In the end, the timing never fit with his production or personal agenda, costing him a shot to don the Red, White and Blue in the Summer Games.

No. 2 Dominique Wilkins
Best Chance: 1992

Wilkins' story is just a horrible case of luck. Professionals weren’t allowed to compete in the Olympics until 1992 (as stated in the criteria for this list) and by the time the ’96 team was being formed, Wilkins was long removed from his days as the “Human Highlight Film.”
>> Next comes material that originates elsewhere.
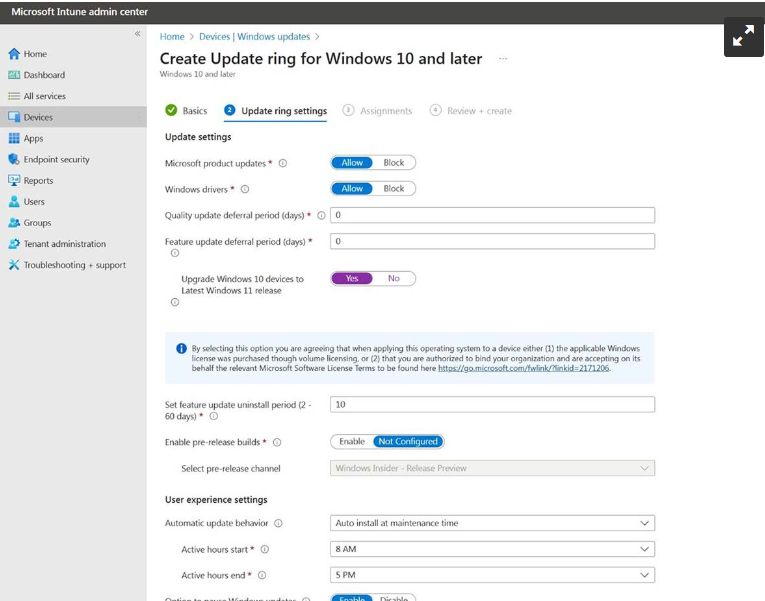
Task: Click the expand fullscreen arrows icon
Action: tap(743, 37)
It seems odd to say that a player like Dominique Wilkins, in his prime, no less, in 1992, wasn’t “good enough” to make any particular basketball roster. Yet in the end, only the Dream Team could have said “no thanks” to a nine-time All-Star and Naismith Memorial Hall of Fame member.
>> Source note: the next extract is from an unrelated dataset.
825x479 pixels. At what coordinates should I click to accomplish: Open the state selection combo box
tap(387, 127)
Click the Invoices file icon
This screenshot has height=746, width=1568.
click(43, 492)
The highlights certainly could have been even more absurd with Wilkins in the mix in Barcelona, but then again, did they need to be? And that's how the superstar got left out in the cold.

No. 1 Isiah Thomas
Best Chance: 1992

Love him or hate him, the fact remains that Thomas could flat-out ball. A 12-time All-Star with a host of other awards to his name, Thomas was famously left off the Dream Team roster. A torn Achilles ended his career in 1994, thus making a last-ditch hope for the ’96 team impossible (although his deteriorating game would have kept him off anyway).

His only hope was playing in Barcelona. Perhaps John Stockton really was better. Or perhaps his frosty relationship with Jordan really did keep him off the team. Either way, Thomas will go down as the best player never to represent the U.S. in the Olympics since professionals were allowed.